Among the lines below, copy exactly those from the one with "Task: Click the Notifications badge showing 1" through the one with "You are a computer-use agent. This", counting both ends.

##### DATA SUPPLIED #####

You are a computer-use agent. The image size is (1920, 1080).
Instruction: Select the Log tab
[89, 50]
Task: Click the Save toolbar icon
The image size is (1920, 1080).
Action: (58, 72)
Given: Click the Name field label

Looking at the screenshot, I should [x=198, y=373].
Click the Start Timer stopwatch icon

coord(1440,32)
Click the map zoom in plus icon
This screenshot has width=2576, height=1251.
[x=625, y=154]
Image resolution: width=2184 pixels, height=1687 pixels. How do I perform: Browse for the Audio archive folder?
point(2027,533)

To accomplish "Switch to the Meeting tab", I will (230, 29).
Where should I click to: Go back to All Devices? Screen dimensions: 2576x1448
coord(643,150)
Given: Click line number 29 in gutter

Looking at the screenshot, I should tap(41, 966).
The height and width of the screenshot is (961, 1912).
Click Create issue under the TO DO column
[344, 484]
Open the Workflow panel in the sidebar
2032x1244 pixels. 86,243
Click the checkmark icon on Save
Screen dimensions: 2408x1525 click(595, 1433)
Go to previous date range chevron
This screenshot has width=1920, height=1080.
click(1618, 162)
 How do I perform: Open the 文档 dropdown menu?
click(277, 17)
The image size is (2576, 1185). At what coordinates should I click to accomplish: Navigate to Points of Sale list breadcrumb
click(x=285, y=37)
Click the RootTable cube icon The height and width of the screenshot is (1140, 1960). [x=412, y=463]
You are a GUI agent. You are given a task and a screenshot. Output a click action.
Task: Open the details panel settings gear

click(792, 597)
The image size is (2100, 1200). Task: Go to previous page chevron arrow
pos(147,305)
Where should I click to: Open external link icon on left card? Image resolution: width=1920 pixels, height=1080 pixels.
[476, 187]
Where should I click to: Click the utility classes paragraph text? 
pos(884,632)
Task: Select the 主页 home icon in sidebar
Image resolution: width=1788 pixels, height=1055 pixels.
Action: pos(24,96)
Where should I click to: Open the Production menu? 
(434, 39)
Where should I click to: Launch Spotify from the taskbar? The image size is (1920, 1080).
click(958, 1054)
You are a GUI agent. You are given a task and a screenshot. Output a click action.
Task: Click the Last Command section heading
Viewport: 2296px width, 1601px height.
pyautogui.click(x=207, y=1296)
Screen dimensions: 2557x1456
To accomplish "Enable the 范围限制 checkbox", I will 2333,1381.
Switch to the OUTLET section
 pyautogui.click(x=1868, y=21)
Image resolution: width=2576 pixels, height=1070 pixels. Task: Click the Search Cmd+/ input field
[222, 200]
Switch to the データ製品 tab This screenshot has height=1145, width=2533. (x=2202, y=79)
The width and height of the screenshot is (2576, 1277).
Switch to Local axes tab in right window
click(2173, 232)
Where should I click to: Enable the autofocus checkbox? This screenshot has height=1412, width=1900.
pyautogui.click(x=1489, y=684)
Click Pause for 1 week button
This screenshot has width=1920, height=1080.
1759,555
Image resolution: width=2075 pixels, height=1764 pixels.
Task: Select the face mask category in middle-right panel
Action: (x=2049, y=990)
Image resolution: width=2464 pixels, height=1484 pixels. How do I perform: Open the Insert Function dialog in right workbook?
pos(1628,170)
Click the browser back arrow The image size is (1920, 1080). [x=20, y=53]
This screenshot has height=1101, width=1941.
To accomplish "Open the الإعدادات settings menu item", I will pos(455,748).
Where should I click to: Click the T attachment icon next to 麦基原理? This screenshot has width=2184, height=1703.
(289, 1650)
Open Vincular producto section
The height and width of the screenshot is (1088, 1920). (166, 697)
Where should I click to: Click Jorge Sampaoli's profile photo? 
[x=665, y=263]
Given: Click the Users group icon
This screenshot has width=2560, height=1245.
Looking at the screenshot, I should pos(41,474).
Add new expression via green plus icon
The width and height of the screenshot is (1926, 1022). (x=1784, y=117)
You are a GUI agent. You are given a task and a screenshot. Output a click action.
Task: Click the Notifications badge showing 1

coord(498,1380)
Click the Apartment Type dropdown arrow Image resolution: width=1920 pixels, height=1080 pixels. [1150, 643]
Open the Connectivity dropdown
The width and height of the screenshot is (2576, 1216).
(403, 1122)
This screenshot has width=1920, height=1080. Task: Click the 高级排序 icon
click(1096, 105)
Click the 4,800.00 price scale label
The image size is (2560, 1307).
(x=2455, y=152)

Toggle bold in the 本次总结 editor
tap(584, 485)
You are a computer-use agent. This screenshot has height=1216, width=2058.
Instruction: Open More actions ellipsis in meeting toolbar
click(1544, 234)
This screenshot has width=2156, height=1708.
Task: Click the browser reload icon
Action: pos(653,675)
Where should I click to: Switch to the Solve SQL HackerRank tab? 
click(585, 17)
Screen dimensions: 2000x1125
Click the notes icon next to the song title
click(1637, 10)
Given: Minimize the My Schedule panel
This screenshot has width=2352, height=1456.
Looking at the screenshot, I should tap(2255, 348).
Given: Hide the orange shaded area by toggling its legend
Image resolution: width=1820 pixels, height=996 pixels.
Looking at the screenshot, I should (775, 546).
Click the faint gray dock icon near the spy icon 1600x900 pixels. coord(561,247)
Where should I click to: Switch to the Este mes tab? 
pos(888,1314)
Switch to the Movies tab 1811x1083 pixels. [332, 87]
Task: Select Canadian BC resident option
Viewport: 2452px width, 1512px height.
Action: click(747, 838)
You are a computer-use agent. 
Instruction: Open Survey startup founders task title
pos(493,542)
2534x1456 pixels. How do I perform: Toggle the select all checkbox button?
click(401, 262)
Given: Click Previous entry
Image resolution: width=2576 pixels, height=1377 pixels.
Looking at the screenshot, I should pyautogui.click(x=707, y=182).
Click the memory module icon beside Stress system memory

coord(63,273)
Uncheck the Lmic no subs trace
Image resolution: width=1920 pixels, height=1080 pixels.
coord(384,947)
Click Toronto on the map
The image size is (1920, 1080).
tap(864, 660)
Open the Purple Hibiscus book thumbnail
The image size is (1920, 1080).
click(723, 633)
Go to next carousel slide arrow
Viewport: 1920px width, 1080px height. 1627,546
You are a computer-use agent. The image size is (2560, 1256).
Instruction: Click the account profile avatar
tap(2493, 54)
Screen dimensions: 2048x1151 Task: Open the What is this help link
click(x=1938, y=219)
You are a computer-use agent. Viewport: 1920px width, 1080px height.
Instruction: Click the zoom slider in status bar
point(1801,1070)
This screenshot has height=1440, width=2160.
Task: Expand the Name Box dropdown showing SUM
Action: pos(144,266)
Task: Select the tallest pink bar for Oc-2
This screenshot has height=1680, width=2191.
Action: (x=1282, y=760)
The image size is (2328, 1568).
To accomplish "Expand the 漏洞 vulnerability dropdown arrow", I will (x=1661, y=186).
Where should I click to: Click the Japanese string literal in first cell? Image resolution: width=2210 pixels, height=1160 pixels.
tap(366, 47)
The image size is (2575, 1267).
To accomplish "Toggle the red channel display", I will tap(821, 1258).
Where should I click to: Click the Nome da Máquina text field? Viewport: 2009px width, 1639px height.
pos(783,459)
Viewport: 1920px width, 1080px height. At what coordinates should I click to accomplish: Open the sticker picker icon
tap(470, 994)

#####

SOLUTION »
Task: Click the Notifications badge showing 1

coord(498,1380)
Click the Apartment Type dropdown arrow Image resolution: width=1920 pixels, height=1080 pixels. [1150, 643]
Open the Connectivity dropdown
The width and height of the screenshot is (2576, 1216).
(403, 1122)
This screenshot has width=1920, height=1080. Task: Click the 高级排序 icon
click(1096, 105)
Click the 4,800.00 price scale label
The image size is (2560, 1307).
(x=2455, y=152)

Toggle bold in the 本次总结 editor
tap(584, 485)
You are a computer-use agent. This screenshot has height=1216, width=2058.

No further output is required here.